I spent two and a half years in Central America when a young man, living with humble people and eating their food.  It was a seminal experience that influenced my life.  I didn’t fully appreciate the wisdom of their diet at the time, but it was affordable, minimally processed, and mostly local.  I still remember the first soup I ate—homemade chicken vegetable.  It stands out because I discovered the chicken’s foot in my bowl.  I thought my Mom was a frugal cook, but these people were world-class in waste reduction.  Water-based soups were a regular part of lunch and even dinner.  I regret that it never occurred to me to collect a few recipes   

Later, the soup most familiar to me was Campbell’s.  The Campbell soup can, artfully copied by Andy Warhol, is an American icon.  The Napoleonic Wars caused the invention of canned food in the early 1800s.  There was a double benefit to the can:  It fit the needs of wartime eating, plus in-can cooking sterilized the food, eliminating spoilage.  Indeed, consumption of canned foods (like other bad habits) increases during wartime.  The Campbell Soup Company got its start following the Civil War based on one improvement—a condensed soup cut costs.  The user could add water or milk when the soup was heated, which at least gave the appearance of cooking.

The health complaints against Campbell’s soups have been the sodium content (lowered for a time, but recently increased when sales continued to drop), and concerns about high levels of Bisphenol A (BPA is a human endocrine and nervous system disruptor, a cause of obesity, and a suspected carcinogen).   There is a movement away from canned foods, though they’re useful when you don’t have time to cook dried beans, or don’t make your own tomato sauce.

Campbell soups played a role in the rise and fall of casserole dishes, I believe.  In the post-WWII emphasis on convenience, casseroles rose in popularity as a single-dish meal.  Recipes often included a can of Campbell’s soup.  Unfortunately, taste and wholesomeness were lesser considerations and there is a generation now who distain casseroles.  This is unfortunate as casseroles have a place in traditional cooking—think of ratatouille.  We should have a post on tasty and healthy casserole recipes.

Homemade Soup

Two things:  First, it’s cheaper to eat traditional home-cooked whole foods than buy modern processed foods (even before you consider the cost of healthcare for the diseases of the modern diet).   That’s our position—healthy home food is cheaper than factory food.  Second, Marie Antionette, wouldn’t have lost her head if she has just said, “Let them eat soup” and then cooked up a big pot to mollify those hungry protestors. 

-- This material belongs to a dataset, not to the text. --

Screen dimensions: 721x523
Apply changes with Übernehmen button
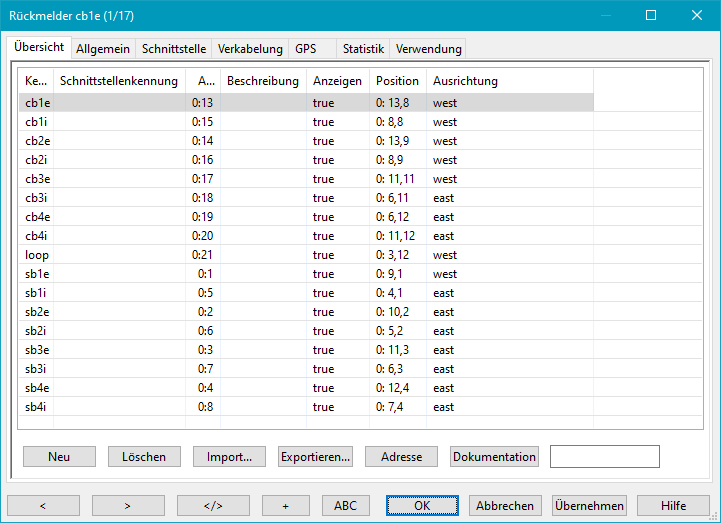tap(588, 505)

Leah Widtsoe, a formidable advocate of healthy eating, wrote a 1943 book titled How To Be Well: A Health Handbook and Cookbook.  Widtsoe spoke of traditional soup making:

“A soup kettle is a wise possession for every family.  In it should go every scrap of meat, bone, cooked meat, chicken and turkey bones.  If a rolled roast or shoulder of ham is ordered, insist that the chopped bones are sent also for soup or gravy.  In the vegetable soup kettle go all clean vegetables parings, outer leaves or lettuce, celery, pea pods, chopped parsley, and all bits of good food that should not be wasted.  The basis of the soup of the day should be found here. . . . One must never waste good food.”

Soup is more a winter food and in Widtsoe’s day the wood-burning kitchen stove often heated homes.  So the stove would be hot often enough that bacteria wouldn’t get established in the soup kettle.  The soup kettle was displaced by modern heating, which led to the success of Campbell’s soups.   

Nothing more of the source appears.